++++ GIVEN RECORDS

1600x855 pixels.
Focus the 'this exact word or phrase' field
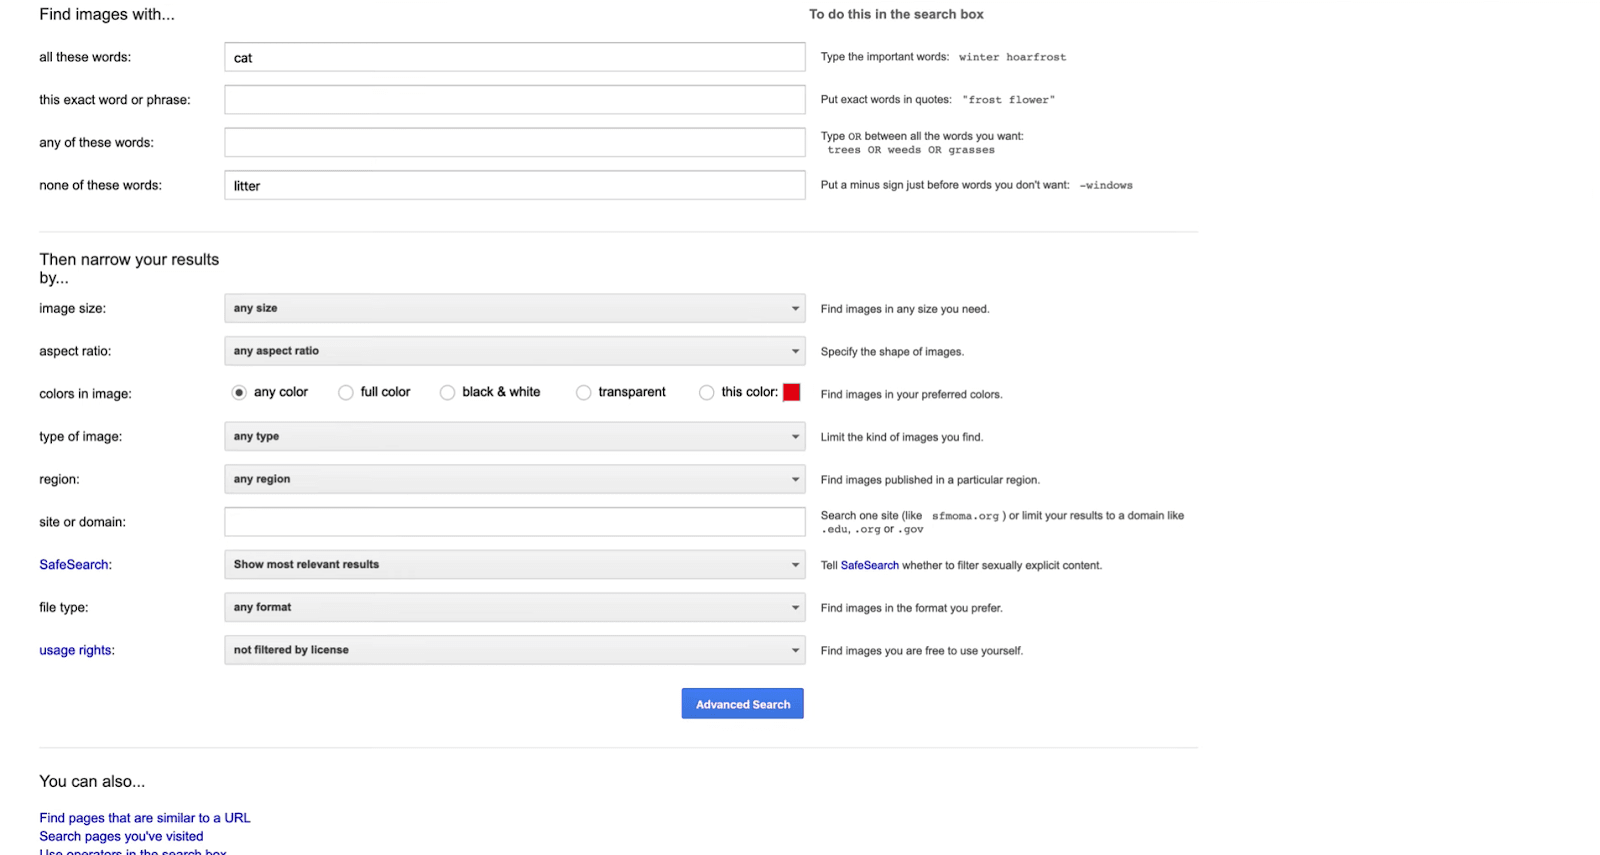click(x=514, y=100)
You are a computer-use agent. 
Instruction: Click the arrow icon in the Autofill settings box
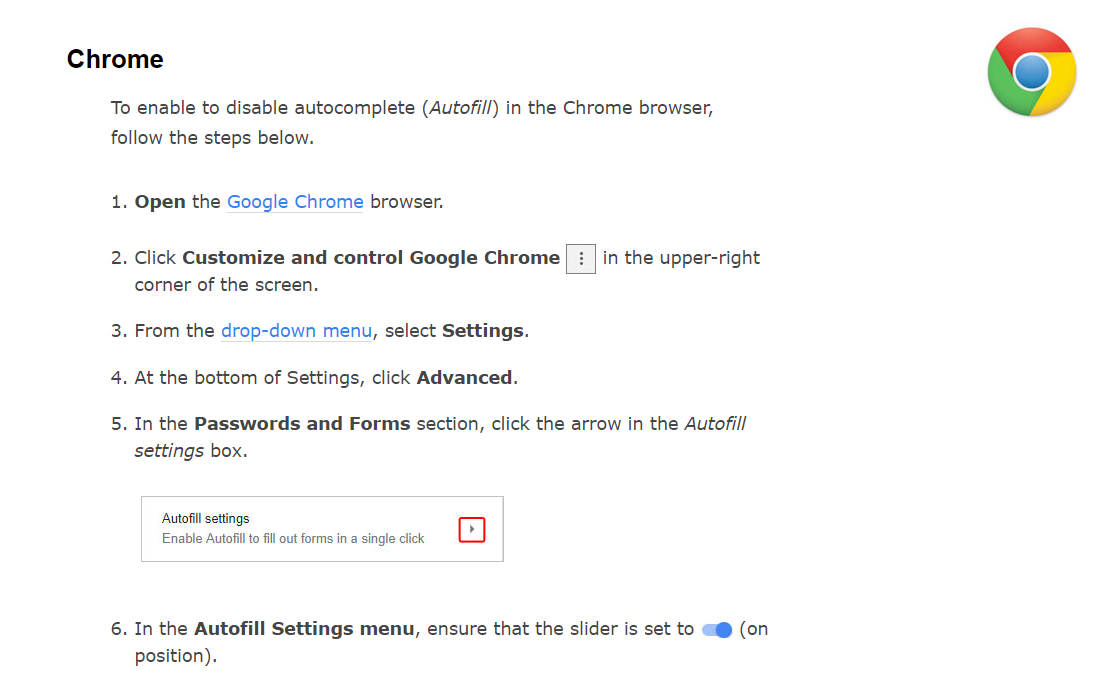point(471,529)
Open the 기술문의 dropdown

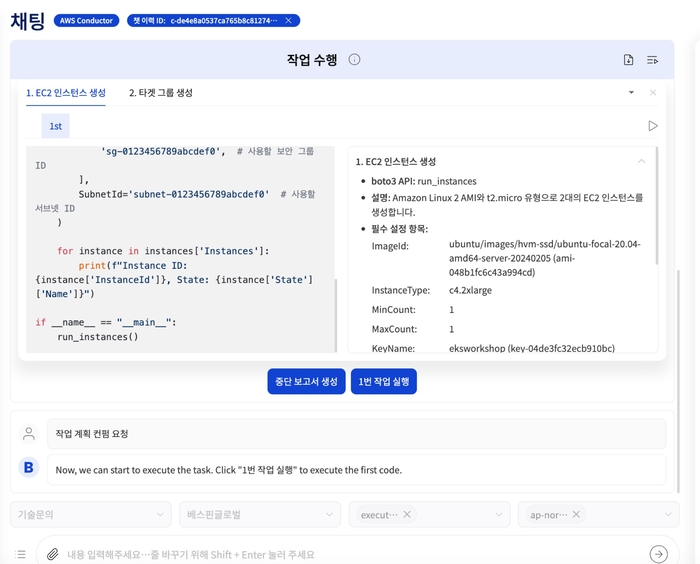pyautogui.click(x=91, y=515)

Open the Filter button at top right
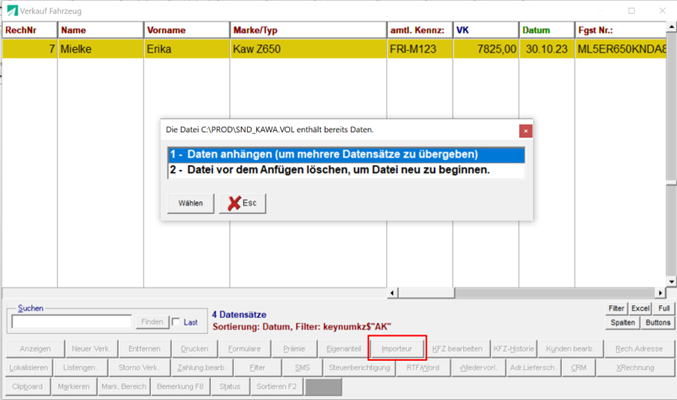[617, 309]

++++++++

* WRITTEN INSTRUCTION
Copy out all of these lines word for word, leaving the pictures out of your answer.

* SOLUTION BELOW
1600x855 pixels.
Focus the 'this exact word or phrase' field
click(x=514, y=100)
You are a computer-use agent. 
Instruction: Click the arrow icon in the Autofill settings box
point(471,529)
Open the 기술문의 dropdown

pyautogui.click(x=91, y=515)

Open the Filter button at top right
[617, 309]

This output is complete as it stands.